Stored items from a collection
+---+

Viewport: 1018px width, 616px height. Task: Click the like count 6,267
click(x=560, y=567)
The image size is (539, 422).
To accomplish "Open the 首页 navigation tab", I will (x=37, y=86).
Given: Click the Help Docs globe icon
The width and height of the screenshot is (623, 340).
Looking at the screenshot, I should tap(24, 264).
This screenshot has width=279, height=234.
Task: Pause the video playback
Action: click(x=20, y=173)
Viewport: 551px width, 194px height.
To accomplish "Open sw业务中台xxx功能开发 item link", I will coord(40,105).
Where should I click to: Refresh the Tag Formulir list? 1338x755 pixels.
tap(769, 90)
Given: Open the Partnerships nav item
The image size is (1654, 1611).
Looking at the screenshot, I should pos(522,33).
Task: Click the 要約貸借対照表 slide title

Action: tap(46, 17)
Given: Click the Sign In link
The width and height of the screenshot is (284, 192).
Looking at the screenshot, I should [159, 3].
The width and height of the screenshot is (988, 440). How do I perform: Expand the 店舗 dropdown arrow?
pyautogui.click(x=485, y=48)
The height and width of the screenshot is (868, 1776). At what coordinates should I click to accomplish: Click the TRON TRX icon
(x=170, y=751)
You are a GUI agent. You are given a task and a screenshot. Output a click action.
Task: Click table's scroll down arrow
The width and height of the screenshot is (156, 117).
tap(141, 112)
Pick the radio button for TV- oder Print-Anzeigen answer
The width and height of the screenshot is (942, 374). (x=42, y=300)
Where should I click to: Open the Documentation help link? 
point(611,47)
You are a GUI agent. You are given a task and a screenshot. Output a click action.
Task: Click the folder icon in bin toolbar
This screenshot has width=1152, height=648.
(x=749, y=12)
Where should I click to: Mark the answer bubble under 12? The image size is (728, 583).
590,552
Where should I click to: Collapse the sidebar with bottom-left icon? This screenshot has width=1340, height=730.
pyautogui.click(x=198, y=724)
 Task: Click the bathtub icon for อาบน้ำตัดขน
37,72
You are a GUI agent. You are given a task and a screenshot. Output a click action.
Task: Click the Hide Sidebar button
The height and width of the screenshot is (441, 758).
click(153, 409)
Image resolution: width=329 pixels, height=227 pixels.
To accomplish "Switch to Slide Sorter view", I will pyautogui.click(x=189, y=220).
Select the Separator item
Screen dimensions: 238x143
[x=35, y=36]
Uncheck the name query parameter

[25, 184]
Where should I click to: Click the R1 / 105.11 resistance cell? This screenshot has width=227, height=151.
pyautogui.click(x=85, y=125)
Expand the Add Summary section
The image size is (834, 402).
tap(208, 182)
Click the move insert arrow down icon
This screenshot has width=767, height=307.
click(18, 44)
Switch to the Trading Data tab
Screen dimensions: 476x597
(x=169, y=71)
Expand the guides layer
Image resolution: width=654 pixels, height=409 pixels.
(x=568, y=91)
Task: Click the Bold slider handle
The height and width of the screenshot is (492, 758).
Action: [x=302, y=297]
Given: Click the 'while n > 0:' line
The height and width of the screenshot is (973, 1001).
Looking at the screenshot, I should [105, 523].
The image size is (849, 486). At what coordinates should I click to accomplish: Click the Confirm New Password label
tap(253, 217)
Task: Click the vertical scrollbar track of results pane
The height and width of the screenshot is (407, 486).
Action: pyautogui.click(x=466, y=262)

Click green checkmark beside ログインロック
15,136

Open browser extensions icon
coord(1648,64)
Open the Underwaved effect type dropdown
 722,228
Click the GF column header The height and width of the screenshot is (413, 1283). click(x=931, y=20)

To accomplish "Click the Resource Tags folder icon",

+---+

— Direction —
Rewrite all the records above, substituting "Where do I click to:" for every occurrence of "Where should I click to:" and leaving everything else unchanged.

— Answer to the task —
Viewport: 1018px width, 616px height. Task: Click the like count 6,267
click(x=560, y=567)
The image size is (539, 422).
To accomplish "Open the 首页 navigation tab", I will (x=37, y=86).
Given: Click the Help Docs globe icon
The width and height of the screenshot is (623, 340).
Looking at the screenshot, I should tap(24, 264).
This screenshot has width=279, height=234.
Task: Pause the video playback
Action: click(x=20, y=173)
Viewport: 551px width, 194px height.
To accomplish "Open sw业务中台xxx功能开发 item link", I will coord(40,105).
Where do I click to: Refresh the Tag Formulir list? 1338x755 pixels.
tap(769, 90)
Given: Open the Partnerships nav item
The image size is (1654, 1611).
Looking at the screenshot, I should pos(522,33).
Task: Click the 要約貸借対照表 slide title

Action: tap(46, 17)
Given: Click the Sign In link
The width and height of the screenshot is (284, 192).
Looking at the screenshot, I should [159, 3].
The width and height of the screenshot is (988, 440). How do I perform: Expand the 店舗 dropdown arrow?
pyautogui.click(x=485, y=48)
The height and width of the screenshot is (868, 1776). At what coordinates should I click to accomplish: Click the TRON TRX icon
(x=170, y=751)
You are a GUI agent. You are given a task and a screenshot. Output a click action.
Task: Click table's scroll down arrow
The width and height of the screenshot is (156, 117).
tap(141, 112)
Pick the radio button for TV- oder Print-Anzeigen answer
The width and height of the screenshot is (942, 374). (x=42, y=300)
Where do I click to: Open the Documentation help link? 
point(611,47)
You are a GUI agent. You are given a task and a screenshot. Output a click action.
Task: Click the folder icon in bin toolbar
This screenshot has width=1152, height=648.
(x=749, y=12)
Where do I click to: Mark the answer bubble under 12? The image size is (728, 583).
590,552
Where do I click to: Collapse the sidebar with bottom-left icon? This screenshot has width=1340, height=730.
pyautogui.click(x=198, y=724)
 Task: Click the bathtub icon for อาบน้ำตัดขน
37,72
You are a GUI agent. You are given a task and a screenshot. Output a click action.
Task: Click the Hide Sidebar button
The height and width of the screenshot is (441, 758).
click(153, 409)
Image resolution: width=329 pixels, height=227 pixels.
To accomplish "Switch to Slide Sorter view", I will pyautogui.click(x=189, y=220).
Select the Separator item
Screen dimensions: 238x143
[x=35, y=36]
Uncheck the name query parameter

[25, 184]
Where do I click to: Click the R1 / 105.11 resistance cell? This screenshot has width=227, height=151.
pyautogui.click(x=85, y=125)
Expand the Add Summary section
The image size is (834, 402).
tap(208, 182)
Click the move insert arrow down icon
This screenshot has width=767, height=307.
click(18, 44)
Switch to the Trading Data tab
Screen dimensions: 476x597
(x=169, y=71)
Expand the guides layer
Image resolution: width=654 pixels, height=409 pixels.
(x=568, y=91)
Task: Click the Bold slider handle
The height and width of the screenshot is (492, 758).
Action: [x=302, y=297]
Given: Click the 'while n > 0:' line
The height and width of the screenshot is (973, 1001).
Looking at the screenshot, I should [105, 523].
The image size is (849, 486). At what coordinates should I click to accomplish: Click the Confirm New Password label
tap(253, 217)
Task: Click the vertical scrollbar track of results pane
The height and width of the screenshot is (407, 486).
Action: pyautogui.click(x=466, y=262)

Click green checkmark beside ログインロック
15,136

Open browser extensions icon
coord(1648,64)
Open the Underwaved effect type dropdown
 722,228
Click the GF column header The height and width of the screenshot is (413, 1283). click(x=931, y=20)

To accomplish "Click the Resource Tags folder icon",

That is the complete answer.